Set problem 1: According to the padel rules guide, how far from the net is the service line?
Set problem 2: Can you quote the rows word for word, starting with the line that contains "The image size" and going on through the line that contains "center [2443, 663].", leaving the pictures out?

Aerial view of a padel court showing the service lines, central service line, and back glass walls

Padel Rules Explained 2026: A Complete UK Guide

A complete guide to padel rules for UK players in 2026 — court layout, scoring, serves, wall play, the new FIP changes, and the faults most amateurs miss.

Padel rules borrow scoring and a few habits from [tennis](/blog/padel-vs-tennis/), but the walls, the underarm serve, and a doubles-only format make it a different game once you start playing. This guide covers the core rules a UK player needs in 2026 — what the court looks like, how serving works, what counts as in or out, and the changes the International Padel Federation (FIP) brought in on 1 January 2026 that catch out even experienced players.

The official rulebook is published by the FIP, with the current edition dated 1 January 2026. The Lawn Tennis Association (LTA) governs padel in Great Britain and applies the same rules in domestic play. Where local clubs add their own variations — usually around exterior play and house etiquette — we flag it.

The court: layout and key dimensions

A regulation padel court is a 10 m wide by 20 m long rectangle (interior measurements), with a 0.5% tolerance permitted under FIP rules. The court is divided in half by a net, and each half is split into two service boxes by the service line and the central service line. Glass walls and a metal mesh fence enclose the playing area on every side.

Knowing the dimensions matters because the walls aren't decoration — they're in play. The service line determines where the served ball must land, and the back wall determines what's recoverable after a deep shot.

Padel court specifications

Specification Value
Interior dimensions 10 m × 20 m (200 m²), tolerance 0.5%
Net length 10 m
Net height 88 cm at the centre, up to 92 cm at the lateral posts
Service line 6.95 m from the net on each side
Central service line Perpendicular to the service line; extends 20 cm past it
Line width 5 cm
Back walls 3 m glass + 1 m mesh fence (4 m total)
Side walls Glass and mesh; 3 m mesh continues along the sides
Overhead clearance 6 m minimum (existing courts), 8 m recommended for new builds

How a padel game works

Padel is played only as doubles — there is no singles format under FIP rules. The team that wins the toss chooses to serve, receive, or pick the side; the other team gets the remaining choice. Service alternates between teams each game, and within a team the two players take turns serving across the match.

Scoring follows the same numbers as tennis: 15, 30, 40, game. A set is the first team to win 6 games with a 2-game margin; at 6–6 you play a tiebreak (first to 7, win by 2) unless your competition specifies otherwise. Most matches are best of three sets.

Serving rules: where most disputes happen

Padel uses an underarm serve. The server stands behind the service line, between the central service line and the side wall, on the side of the box they're serving into. The ball must be bounced on the floor first, then struck at or below waist height. The serve is diagonal — into the opposite service box — and the server has two attempts.

After the served ball lands in the correct service box, it may continue and touch the side glass wall before being returned. What it cannot do is touch the metal mesh after the bounce — that's a fault. A ball that hits the net but still lands legally in the box is a let, replayed without penalty.

Records:
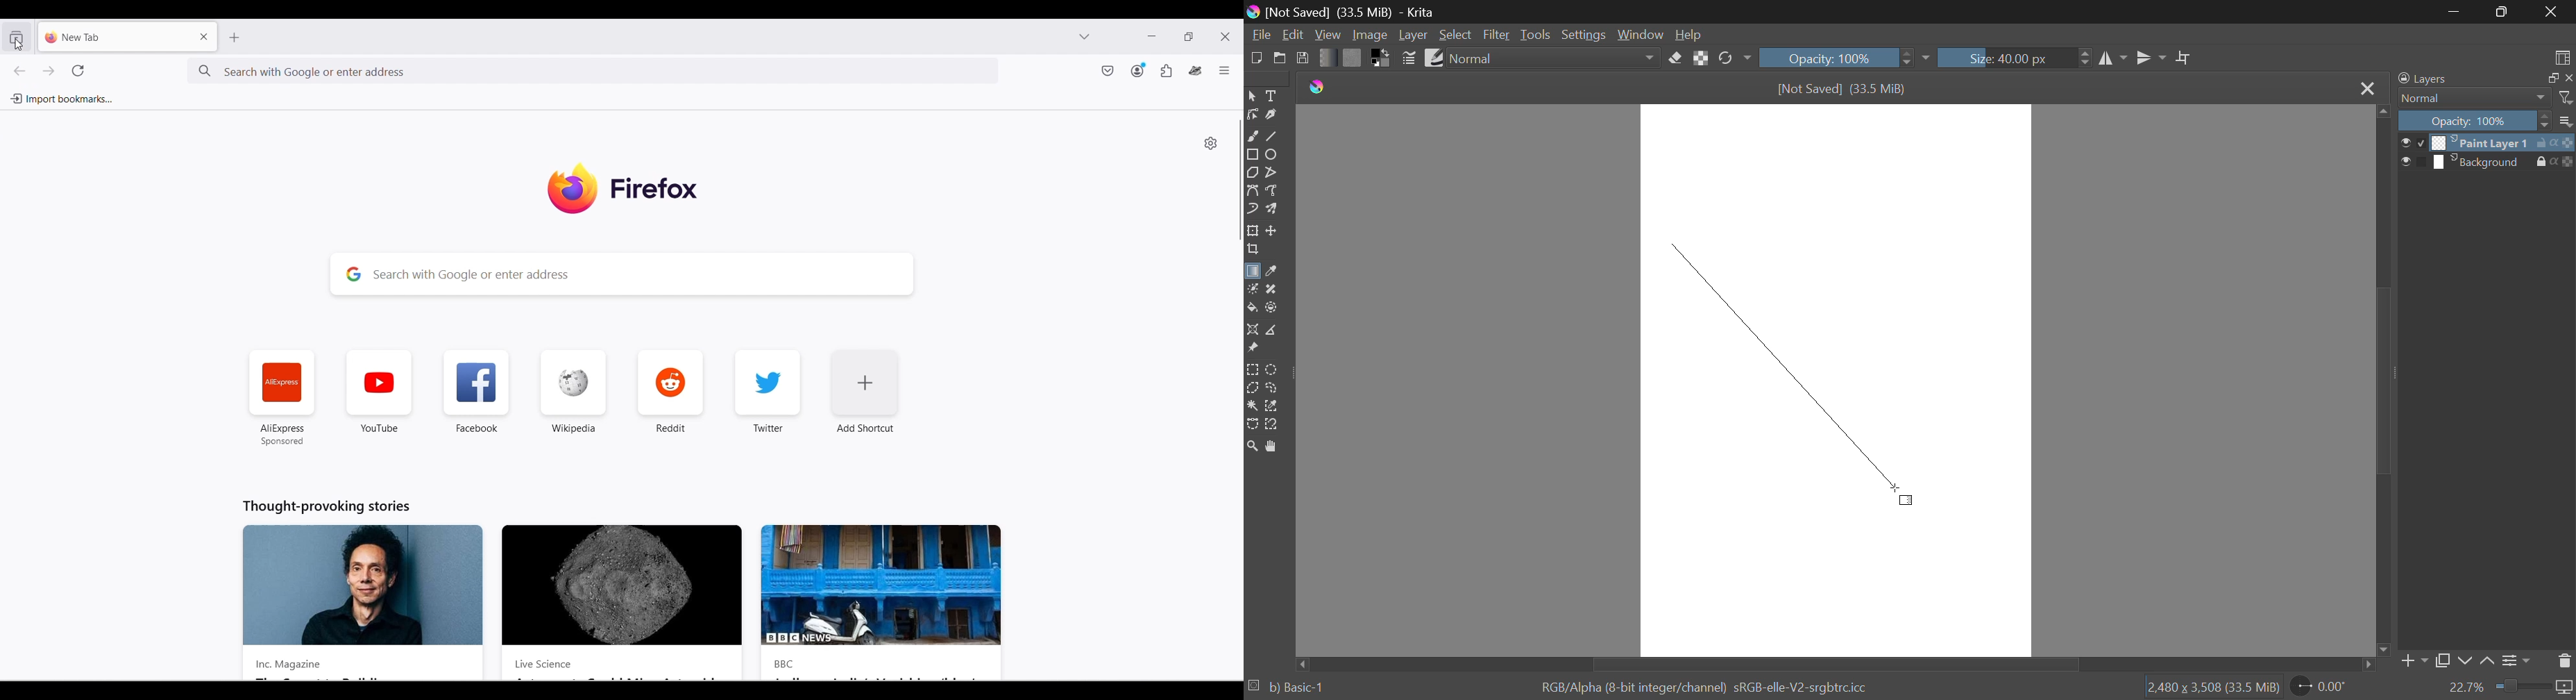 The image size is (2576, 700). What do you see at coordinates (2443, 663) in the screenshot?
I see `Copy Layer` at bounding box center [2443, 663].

---

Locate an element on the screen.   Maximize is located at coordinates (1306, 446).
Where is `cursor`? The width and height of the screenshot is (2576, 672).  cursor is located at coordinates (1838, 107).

--

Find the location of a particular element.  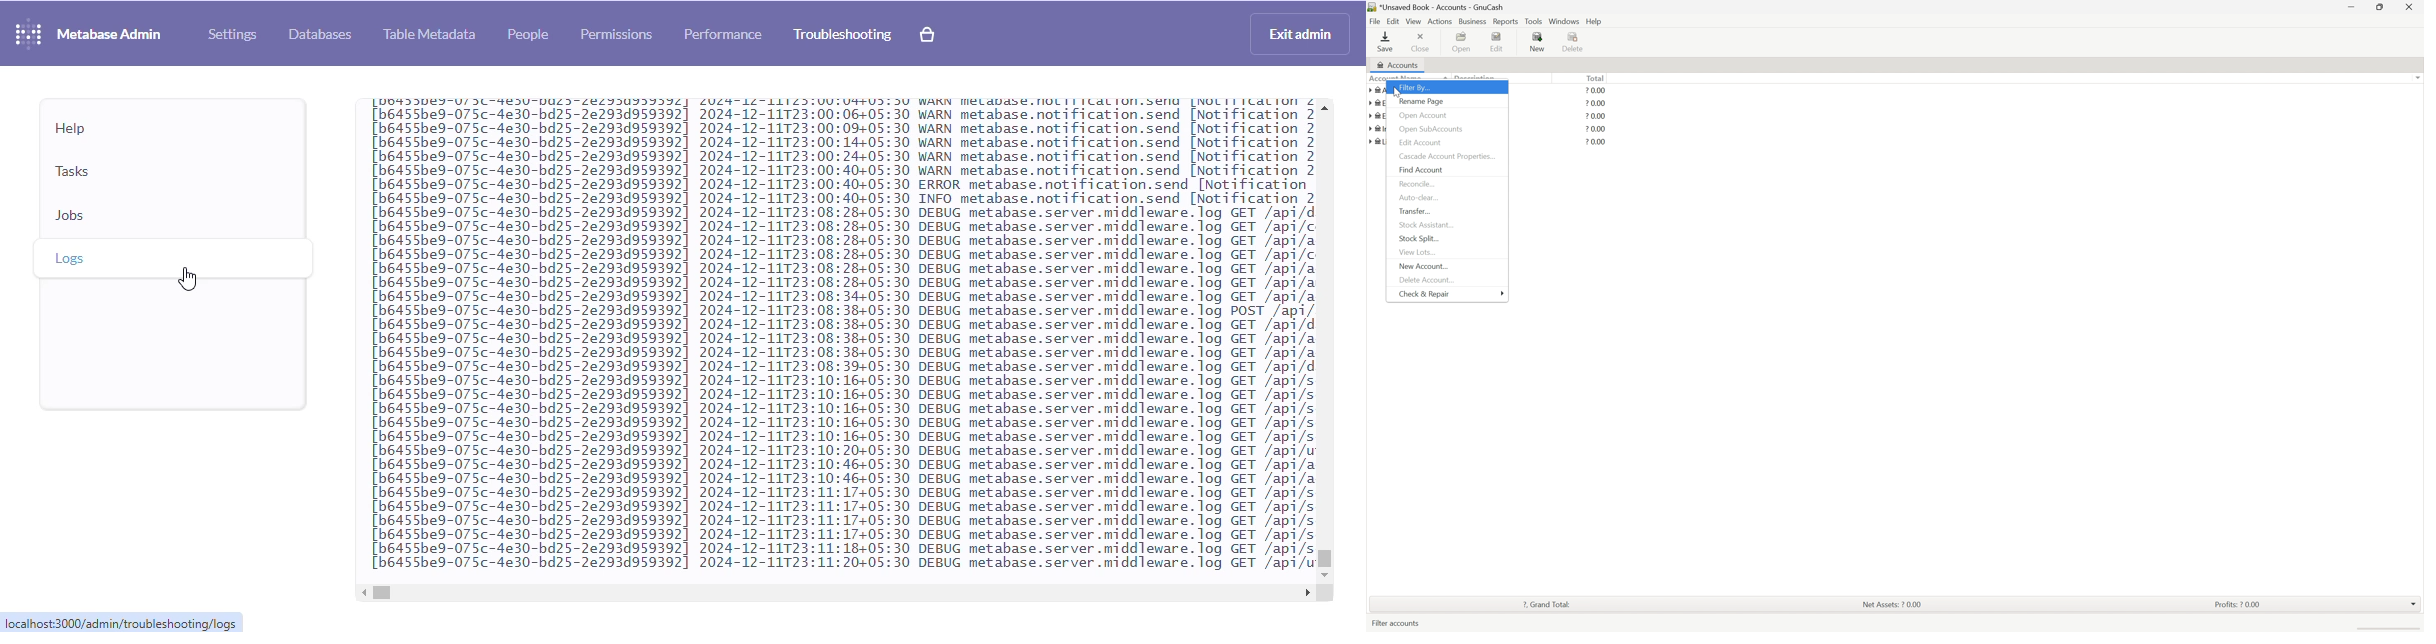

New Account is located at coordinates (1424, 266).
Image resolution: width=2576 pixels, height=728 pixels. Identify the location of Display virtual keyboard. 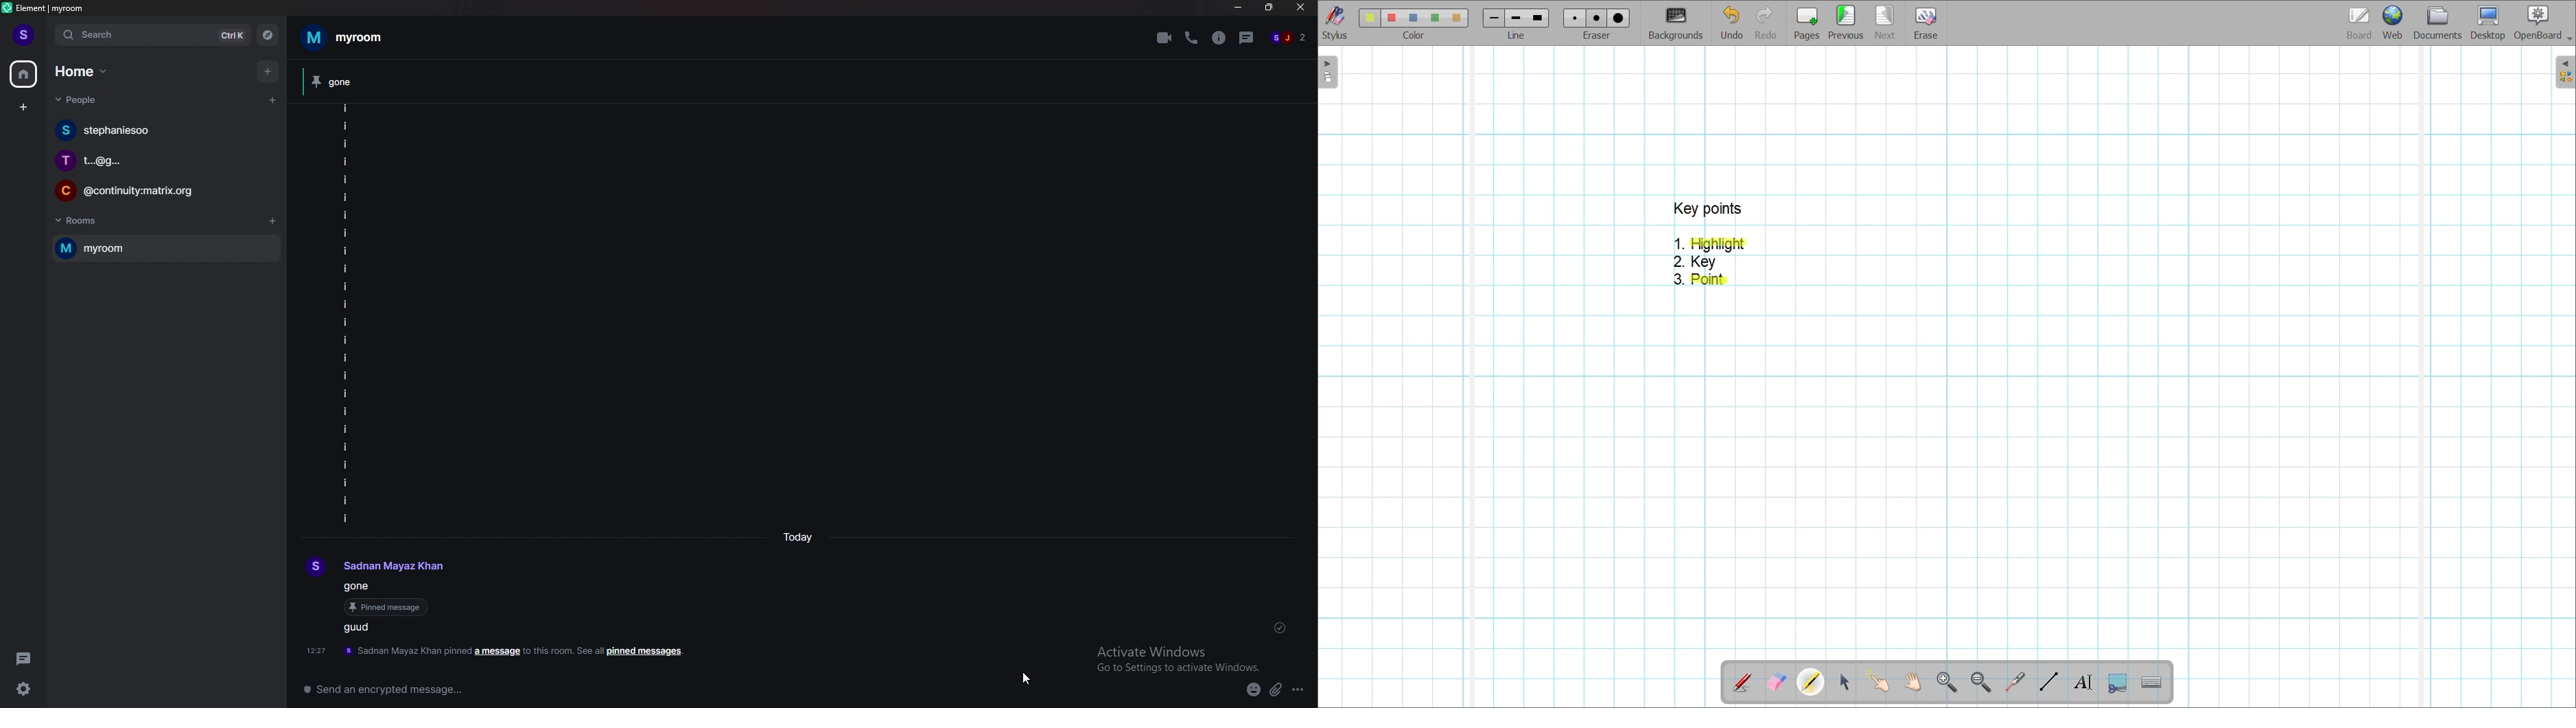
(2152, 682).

Solution 1: 6.95 m from the net on each side.

Solution 2:
 The image size is (2576, 700). What do you see at coordinates (2443, 663) in the screenshot?
I see `Copy Layer` at bounding box center [2443, 663].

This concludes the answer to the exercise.